Saved entries:
○ ○ ○ ○ ○

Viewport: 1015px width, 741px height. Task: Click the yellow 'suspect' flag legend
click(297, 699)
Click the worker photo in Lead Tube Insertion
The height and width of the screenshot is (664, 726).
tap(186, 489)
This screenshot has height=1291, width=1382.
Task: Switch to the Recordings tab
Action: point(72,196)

○ ○ ○ ○ ○

TASK GOAL: Would you transcribe the data above exactly as it stands?

COMPLETED EXERCISE:
Viewport: 1015px width, 741px height. Task: Click the yellow 'suspect' flag legend
click(297, 699)
Click the worker photo in Lead Tube Insertion
The height and width of the screenshot is (664, 726).
tap(186, 489)
This screenshot has height=1291, width=1382.
Task: Switch to the Recordings tab
Action: point(72,196)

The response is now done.